Find out why Grass/Hay is Essential for Rabbit Tooth Wear

Why Grass/Hay is good for Rabbit’s Teeth

Today I’m going to let loose my inner geek, want to see something cool?

Look at those pointy bits! What do you think, a cactus, saw blade, sharks teeth… ?

Nope, that’s a blade of grass magnified a few hundred times and those pointy bits are the reason grass (or hay) is an essential part of a rabbit’s diet.

Rabbit’s teeth grow continually throughout their life. To stop the teeth growing too long and causing problems they need to be worn down at the same rate they grow. That sounds fairly logical. But what seems to puzzle a lot of owners is: why does it have to be hay? Surely pellets are harder so would create more wear or even some nice crunchy carrots – wouldn’t they work?

Whilst other foods may contribute some degree of wear, as you can see from the picture, there is something very special about grass and this makes the number one thing for maintaining rabbit’s dental health.

Most people think of grass as soft, like me, you have probably enjoyed sitting on it at some point. But grass is actually very similar to sand paper. Sandpaper isn’t hard, it’s flexible  and you can tear it easily, but if you rub it against something it will wear away the surface. Like the sandpaper, the reason grass is good for wearing teeth is how rough the surface is, not how hard it is. Here is another close up of your rabbit’s dinner:

Hay (Dried Grass) Magnified 200x

The reason that grass is rough is it doesn’t really want to get eaten.
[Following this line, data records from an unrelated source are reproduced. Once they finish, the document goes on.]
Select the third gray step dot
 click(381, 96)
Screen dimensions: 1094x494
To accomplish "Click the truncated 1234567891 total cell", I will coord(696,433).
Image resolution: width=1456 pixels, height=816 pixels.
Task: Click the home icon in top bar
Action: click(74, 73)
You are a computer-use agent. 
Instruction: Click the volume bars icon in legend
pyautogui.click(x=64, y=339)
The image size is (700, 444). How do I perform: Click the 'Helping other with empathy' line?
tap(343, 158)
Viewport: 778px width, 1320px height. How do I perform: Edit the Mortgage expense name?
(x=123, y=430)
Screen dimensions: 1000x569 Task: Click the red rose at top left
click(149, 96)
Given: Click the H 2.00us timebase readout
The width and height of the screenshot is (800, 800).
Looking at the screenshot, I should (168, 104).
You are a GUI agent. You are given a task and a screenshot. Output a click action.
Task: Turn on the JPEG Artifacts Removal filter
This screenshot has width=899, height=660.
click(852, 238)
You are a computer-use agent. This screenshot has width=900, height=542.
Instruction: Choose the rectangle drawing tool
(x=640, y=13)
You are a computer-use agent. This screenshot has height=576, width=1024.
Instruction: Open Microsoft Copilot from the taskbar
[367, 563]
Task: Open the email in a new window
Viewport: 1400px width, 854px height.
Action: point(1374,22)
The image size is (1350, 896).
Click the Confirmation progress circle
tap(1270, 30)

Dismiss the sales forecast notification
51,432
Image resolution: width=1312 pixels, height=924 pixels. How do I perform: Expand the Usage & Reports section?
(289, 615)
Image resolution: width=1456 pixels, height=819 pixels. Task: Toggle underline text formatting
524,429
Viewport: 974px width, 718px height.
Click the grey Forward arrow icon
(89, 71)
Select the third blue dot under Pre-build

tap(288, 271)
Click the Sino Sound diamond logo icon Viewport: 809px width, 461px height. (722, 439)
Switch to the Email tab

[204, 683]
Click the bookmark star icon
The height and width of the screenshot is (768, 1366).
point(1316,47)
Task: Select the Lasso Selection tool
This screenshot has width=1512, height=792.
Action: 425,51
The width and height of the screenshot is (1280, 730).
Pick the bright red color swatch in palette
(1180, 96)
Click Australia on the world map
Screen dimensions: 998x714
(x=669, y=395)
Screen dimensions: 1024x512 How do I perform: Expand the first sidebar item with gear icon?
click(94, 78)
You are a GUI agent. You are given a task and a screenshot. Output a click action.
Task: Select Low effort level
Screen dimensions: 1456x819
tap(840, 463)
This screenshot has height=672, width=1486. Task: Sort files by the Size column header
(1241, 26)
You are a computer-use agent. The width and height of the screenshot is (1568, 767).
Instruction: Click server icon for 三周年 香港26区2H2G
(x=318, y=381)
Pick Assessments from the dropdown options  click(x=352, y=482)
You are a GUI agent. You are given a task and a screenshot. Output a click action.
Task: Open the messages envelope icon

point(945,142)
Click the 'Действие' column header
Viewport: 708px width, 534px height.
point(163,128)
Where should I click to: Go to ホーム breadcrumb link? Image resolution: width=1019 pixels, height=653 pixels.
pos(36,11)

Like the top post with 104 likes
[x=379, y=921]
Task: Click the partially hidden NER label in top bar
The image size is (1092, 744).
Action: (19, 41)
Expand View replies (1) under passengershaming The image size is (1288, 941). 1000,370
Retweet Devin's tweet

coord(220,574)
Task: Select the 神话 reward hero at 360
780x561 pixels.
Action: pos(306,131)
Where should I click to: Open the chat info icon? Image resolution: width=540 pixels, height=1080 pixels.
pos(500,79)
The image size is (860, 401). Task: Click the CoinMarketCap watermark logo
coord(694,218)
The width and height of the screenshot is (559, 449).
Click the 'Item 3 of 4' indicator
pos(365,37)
So to protect itself, it sucks up silica from the soil and uses it to build rough spiky structures called phytoliths.

If you don’t have a microscope to hand, you can feel them with your fingers. Run your fingers down a piece of grass they will catch on the surface – you can see why from the picture above. This is the same reason hay is so great at catching on your clothing and spreading itself around the house. And why it is so good at wearing down rabbit’s teeth!

Pellets are hard and carrots are crunchy, but neither are rough enough to act like sandpaper on rabbits teeth. For the same reason, grass is just as good as hay for wear, even though hay seems harder because it’s dry and crunchy.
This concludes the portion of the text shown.